03.04.2021 | Oper international

gyula orendt (graf almaviva), nadine sierra (susanna) und emily d'angelo (cherubino), foto matthias baus
Gyula Orendt (Graf Almaviva), Nadine Sierra (Susanna) und Emily DAngelo (Cherubino). Foto: Matthias Baus

Berlin / Staatsoper: „LE NOZZE DI FIGARO“, gestreamte Premiere, 01.04.2021 – Fit und fast fröhlich in den Frühling

Nein, es war kein Aprilscherz, als wir am 01.04. erneut daheim saßen und eine Premiere, diesmal Mozarts „Le Nozze di Figaro“, als Stream erlebten, da das angekündigte Live-Erlebnis, genannt Pilotprojekt, Corona bedingt vertagt werden musste. Bis wann, wissen noch nicht einmal die Operngötter.

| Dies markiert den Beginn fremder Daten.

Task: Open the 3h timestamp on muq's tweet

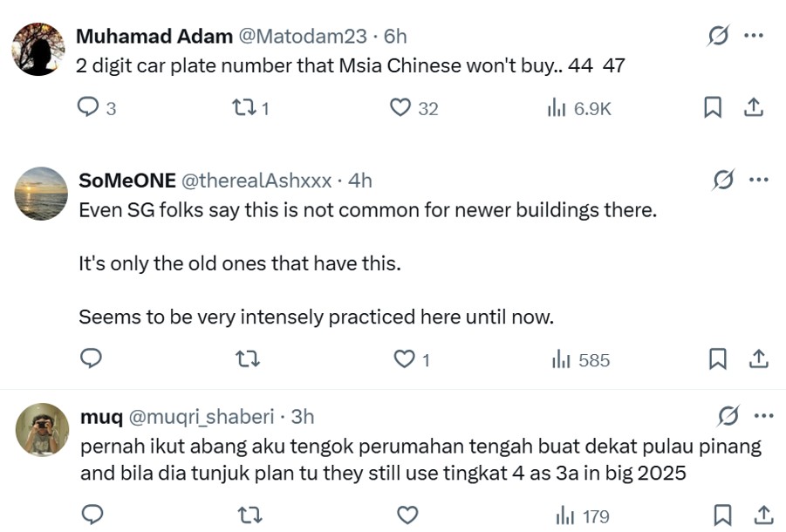Action: (x=302, y=416)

Doch jammern hilft gar nicht, machen wir uns lieber fit für den Frühling und weitere Herausforderungen. Daniel Barenboim dirigiert mit Schwung und Feingefühl nicht nur die Ouvertüre, und zwei junge Leute machen vor, wie das so funktioniert mit dem Fitness-Training daheim, dort allerdings in der schick-bunten Designerküche des gräflichen Haushalts (Bühnenbild: Aurélie Maestre).

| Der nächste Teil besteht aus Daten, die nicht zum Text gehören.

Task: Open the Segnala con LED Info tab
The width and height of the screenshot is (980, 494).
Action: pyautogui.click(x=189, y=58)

Im großen Kühlschrank wartet schon Erfrischendes nach diesem Workout. Echt erfrischend geben sich auch diese beiden sportlichen jungen Leute. Was können sie besser, singen oder schauspielern? Die Antwort: Nadine Sierra als Susanna und Riccardo Fassi als Figaro machen beides überzeugend und mit Totaleinsatz. Offensichtlich haben sie großen Spaß daran, auf der Bühne der Berliner Staatsoper agieren zu können. Regisseur Vincent Huguet hält sie ohnehin fast ständig in Bewegung, setzt aber nicht auf billigen Klamauk.
Solche Lesart passt haargenau zu Mozarts Erfolgsoper mit all’ ihren aufgebauschten Irrungen und Wirrungen. Wolfgang Amadeus, selbst kein Kind von Traurigkeit, und sein Librettist da Ponte schauen dabei spöttisch und mit unterschwelliger Kritik auf die Usancen der Mächtigen und das Verlangen Untergebenen, ohne den Seelenschaden zu leugnen, der sicherlich durch das Hin und Her entsteht.

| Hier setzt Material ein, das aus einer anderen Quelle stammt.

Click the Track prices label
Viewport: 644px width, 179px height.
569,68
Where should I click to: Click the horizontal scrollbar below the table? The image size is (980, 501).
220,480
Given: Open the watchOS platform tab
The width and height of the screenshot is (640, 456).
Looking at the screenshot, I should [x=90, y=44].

riccardo fassi (figaro) und nadine sierra (susanna), foto matthias baus
Riccardo Fassi (Figaro) und Nadine Sierra (Susanna). Foto: Matthias Baus

Huguet hat nach eigenen Äußerungen das Stück in die 1980’er Jahre versetzt. Die Möblierung des schicken Lofts u.a. mit Warhol-Porträts, spricht dafür, das Miteinander des Brautpaares nicht unbedingt. Sie sind junge Leute von heute und geben sich selbstbewusst und cool. Obwohl sie direkt vor der Hochzeit stehen, schmachten sie sich keineswegs an. Vermutlich kennen sie sich schon etwas länger und nicht nur auf der Gymnastik-Matte.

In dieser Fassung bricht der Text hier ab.